The Council employee grinned at the elderly lady as he replaced her bins on the nature-strip, and pressed the lids down. The big truck clattered behind them while the other workers emptied the bins from the opposite side of the normally quiet street.
Yes, my mother had a reputation to keep! Every week, she scrubbed her two small metal bins, placed any leftover meat bones in used cream containers with their lids firmly on, and wrapped all her other rubbish before placing it in the bins. It was a matter of importance to her. Garbage collection is different these days, with huge trucks and several types of bins: recycling, garden waste and everyday household rubbish.
My Dad had found those two bins somewhere and brought them home. He was the kind of person who patronised the Railway auctions. I had a small black umbrella from the same sale rooms. It fitted perfectly in my school case, which also came from there; likewise my tennis racket. I think my brothers’ push-bikes originated there. Why waste good things when you can paint them and save money? Someone had left them behind on the train and never enquired about them again.
Mum also swept up the autumn leaves from the footpaths in the next street. The neighbours appreciated her thoughtfulness. It’s amazing how some people prefer a clean environment and others couldn’t care less. She was also afraid that someone (perhaps herself!) might slip on those damp oak leaves. It was easier for the sun to dry the paths without the slimy leaf litter.
Recently one of our pastors spoke about the way the church property occasionally has rubbish lying around under bushes, and in the carpark. She asked the congregation, ‘Do you pick up papers when you see them on the church grounds?’ When no-one replied, she went on to say, ‘This property belongs to us all, and we should look after it’.
I glanced at my husband. He always picks up papers, lolly-wrappers, cans, and even tissues. Although I remind him to wash his hands afterwards, he takes no notice! He doesn’t like the church garden looking messy after he’s worked hard in it, raking up leaves and trimming the trees. The pastor also has a gardener’s heart and knows how much work goes into keeping it looking loved.
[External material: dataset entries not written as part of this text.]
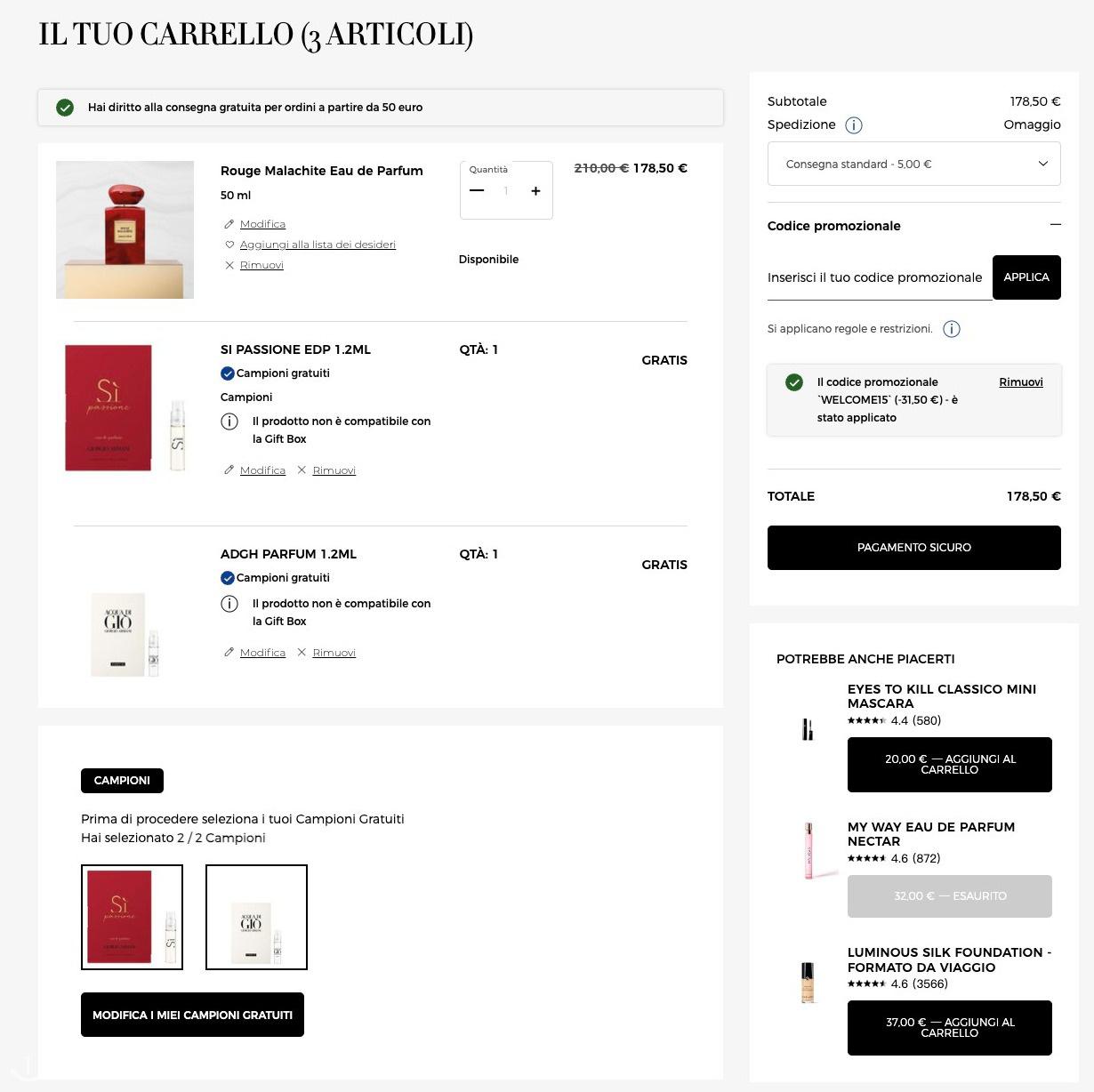
Task: Increase Rouge Malachite quantity with plus icon
Action: pyautogui.click(x=535, y=191)
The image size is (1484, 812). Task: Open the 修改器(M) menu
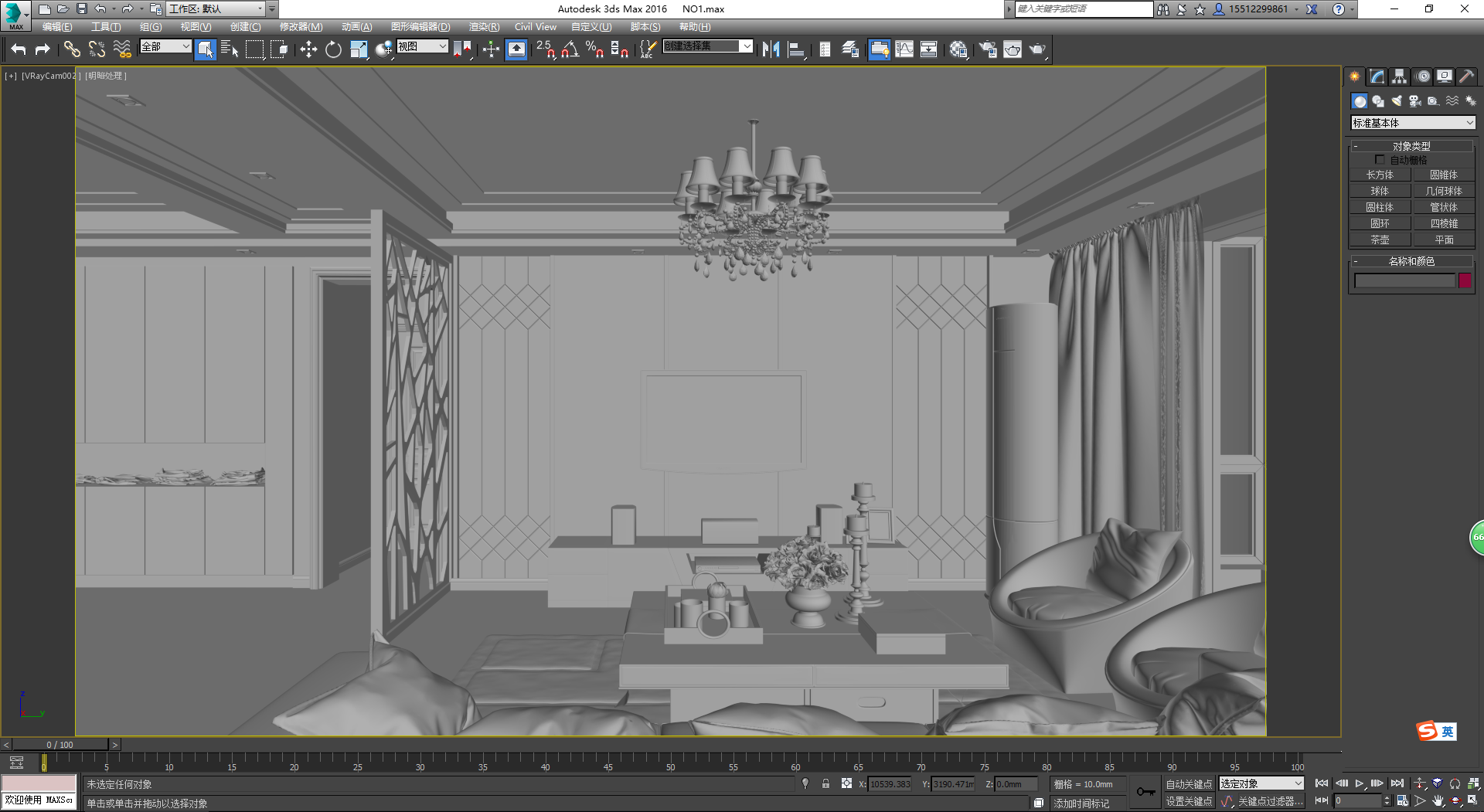point(301,27)
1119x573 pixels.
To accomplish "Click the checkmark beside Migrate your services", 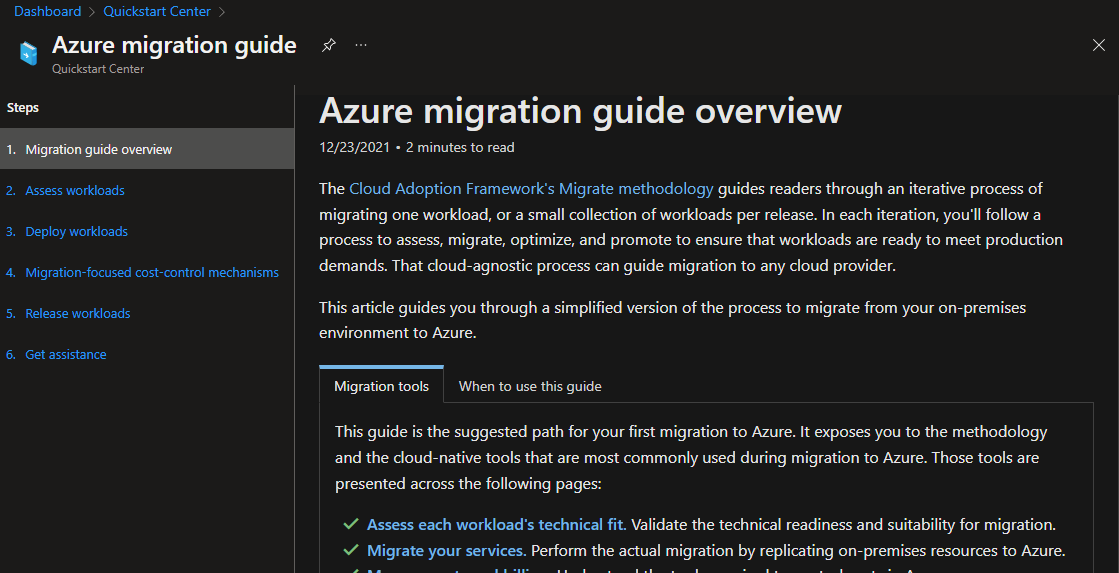I will [x=351, y=550].
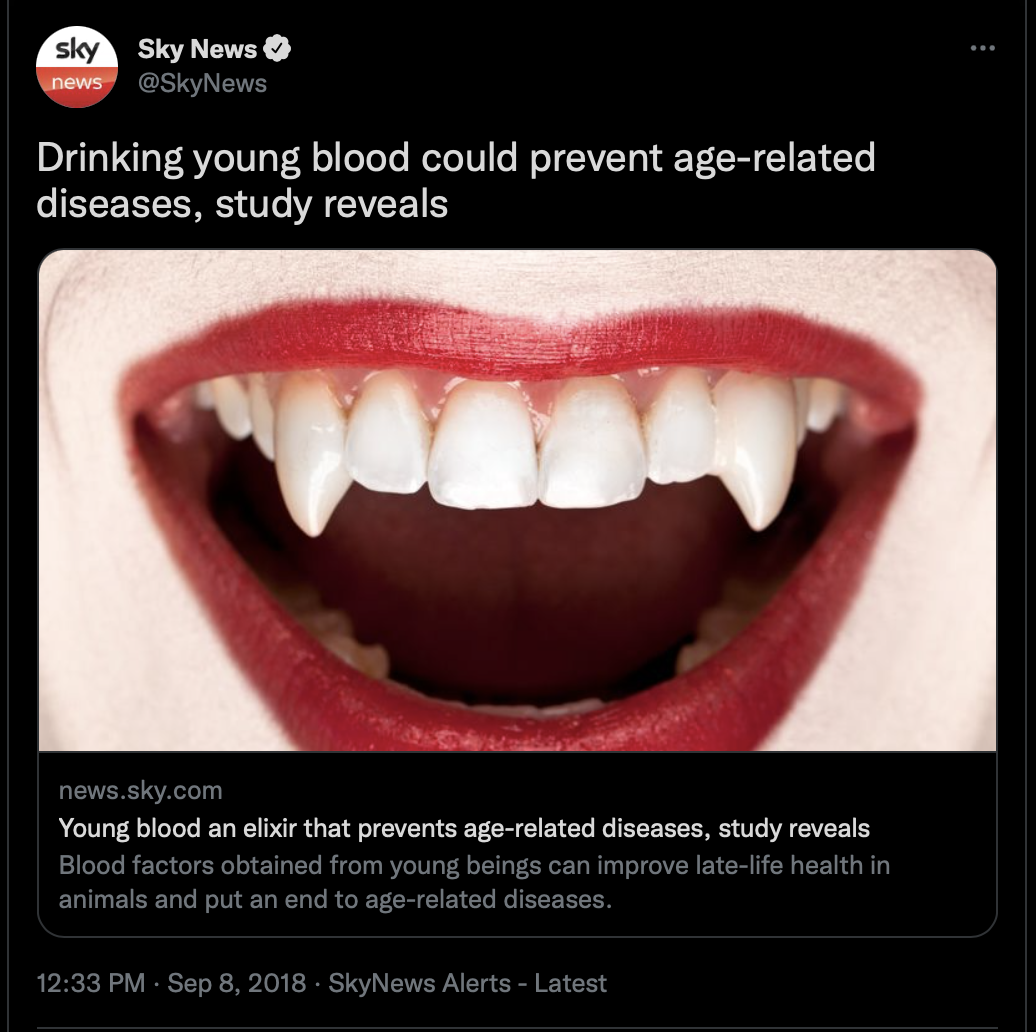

When I walked to the shops this morning, I noticed the papers, bottles, plastic bags and other rubbish scattered among the shrubbery. I wondered, ‘ Why don’t people use a bin or take it home?’ If I were younger, I’d pick them up myself.
Here’s something relevant I read in the Bible. If you’re one of those who litter, maybe you’ll ignore it, but if you care about the world we all live in, please take notice.
It is required of stewards that they be found trustworthy – 1 Corinthians 4:2.
Many people worry about rubbish in the environment, but how many also concern themselves with spiritual pollution in our world? That inner kind of filth is worse than papers in the bushes. We’ve been left in charge of the earth, and as much as we’re able, we’ll be wise to look after it. But are we contributing to the spread of evil principles? Are we speaking out against them? Or do we just let it slide? Do we teach our children to honour holiness by setting a good example for them and their friends? What kind of stewards are we? And are we loving the ‘inner earth’ and its people as God expects?